IR is the firewall. Generators see only forge.ir.model. They never touch raw YAML or the parser. This makes targets pluggable and testable in isolation.
Diffs, not replacements. Every contract mutation is tracked with who/what/why context. This feeds the Healer and Advisor with historical context.
Progressive complexity. The stdlib provides simple building blocks. Domains compose them into complex models. The engine handles the mechanical parts; LLMs handle the creative parts.
Meta-schemas enforce correctness. Invalid contracts are caught at compile time, not at runtime.

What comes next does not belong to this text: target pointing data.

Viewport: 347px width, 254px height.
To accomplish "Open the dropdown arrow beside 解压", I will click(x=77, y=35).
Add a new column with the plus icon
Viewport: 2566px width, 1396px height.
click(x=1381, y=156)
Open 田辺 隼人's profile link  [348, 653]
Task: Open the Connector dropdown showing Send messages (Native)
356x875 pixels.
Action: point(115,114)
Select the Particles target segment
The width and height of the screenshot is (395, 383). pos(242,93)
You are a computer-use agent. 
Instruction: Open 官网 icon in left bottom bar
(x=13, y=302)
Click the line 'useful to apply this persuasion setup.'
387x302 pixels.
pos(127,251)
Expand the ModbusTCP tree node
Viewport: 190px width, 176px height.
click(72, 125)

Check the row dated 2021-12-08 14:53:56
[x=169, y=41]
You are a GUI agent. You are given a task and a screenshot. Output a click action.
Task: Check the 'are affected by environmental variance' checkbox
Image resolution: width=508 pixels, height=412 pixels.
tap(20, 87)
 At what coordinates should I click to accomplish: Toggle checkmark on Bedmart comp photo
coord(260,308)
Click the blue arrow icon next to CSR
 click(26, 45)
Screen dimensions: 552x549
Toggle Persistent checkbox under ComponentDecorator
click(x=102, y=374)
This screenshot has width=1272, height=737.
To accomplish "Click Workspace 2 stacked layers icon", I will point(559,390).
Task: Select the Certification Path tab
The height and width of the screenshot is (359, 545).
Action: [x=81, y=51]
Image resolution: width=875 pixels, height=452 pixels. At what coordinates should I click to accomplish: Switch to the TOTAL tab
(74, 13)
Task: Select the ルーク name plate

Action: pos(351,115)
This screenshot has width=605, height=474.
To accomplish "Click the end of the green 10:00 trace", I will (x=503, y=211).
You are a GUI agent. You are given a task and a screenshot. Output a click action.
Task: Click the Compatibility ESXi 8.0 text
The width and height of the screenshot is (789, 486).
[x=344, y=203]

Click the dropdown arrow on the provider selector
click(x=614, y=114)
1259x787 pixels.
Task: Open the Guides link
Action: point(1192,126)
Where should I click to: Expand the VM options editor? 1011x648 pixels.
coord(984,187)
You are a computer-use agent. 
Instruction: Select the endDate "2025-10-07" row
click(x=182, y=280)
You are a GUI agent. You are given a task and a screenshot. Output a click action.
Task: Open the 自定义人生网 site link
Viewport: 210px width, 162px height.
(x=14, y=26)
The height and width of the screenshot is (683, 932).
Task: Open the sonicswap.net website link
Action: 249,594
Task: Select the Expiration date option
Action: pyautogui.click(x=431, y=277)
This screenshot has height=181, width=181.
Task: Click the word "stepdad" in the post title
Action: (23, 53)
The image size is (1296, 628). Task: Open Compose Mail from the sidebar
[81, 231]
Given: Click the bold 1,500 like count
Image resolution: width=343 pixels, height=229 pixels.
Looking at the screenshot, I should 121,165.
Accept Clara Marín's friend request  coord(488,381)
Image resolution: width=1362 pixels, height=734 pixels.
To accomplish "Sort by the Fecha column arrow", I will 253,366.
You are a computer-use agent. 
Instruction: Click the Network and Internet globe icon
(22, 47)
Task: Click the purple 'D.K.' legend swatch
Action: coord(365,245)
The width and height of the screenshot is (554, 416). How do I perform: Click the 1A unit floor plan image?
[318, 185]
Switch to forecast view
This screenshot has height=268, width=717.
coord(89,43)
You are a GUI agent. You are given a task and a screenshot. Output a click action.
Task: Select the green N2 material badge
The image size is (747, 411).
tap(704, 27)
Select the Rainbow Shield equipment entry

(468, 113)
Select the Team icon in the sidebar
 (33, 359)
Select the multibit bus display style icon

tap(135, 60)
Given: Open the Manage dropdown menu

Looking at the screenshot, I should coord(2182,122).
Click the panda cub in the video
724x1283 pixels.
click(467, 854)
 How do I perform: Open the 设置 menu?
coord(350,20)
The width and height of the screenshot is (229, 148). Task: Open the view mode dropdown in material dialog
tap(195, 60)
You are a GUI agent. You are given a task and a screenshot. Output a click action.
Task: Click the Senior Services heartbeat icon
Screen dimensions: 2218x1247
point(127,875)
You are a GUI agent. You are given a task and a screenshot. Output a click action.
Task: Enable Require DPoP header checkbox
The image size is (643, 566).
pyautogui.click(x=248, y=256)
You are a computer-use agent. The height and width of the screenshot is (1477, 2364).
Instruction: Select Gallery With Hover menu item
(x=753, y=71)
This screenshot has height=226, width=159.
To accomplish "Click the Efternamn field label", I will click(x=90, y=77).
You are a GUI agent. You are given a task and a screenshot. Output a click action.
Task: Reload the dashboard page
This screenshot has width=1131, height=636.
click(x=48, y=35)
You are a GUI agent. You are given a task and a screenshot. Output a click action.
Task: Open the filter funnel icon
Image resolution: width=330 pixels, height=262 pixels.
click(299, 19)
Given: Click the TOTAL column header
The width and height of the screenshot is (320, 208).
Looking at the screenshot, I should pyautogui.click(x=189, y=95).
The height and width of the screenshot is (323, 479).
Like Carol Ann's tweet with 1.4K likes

The meta-schema is the law.
Tiered autonomy. Simple fixes are auto-applied. Complex changes require human approval. The system earns trust through transparency.
12-factor generated apps. All configuration comes from environment variables. Database backends are swappable. Auth is optional and contract-driven.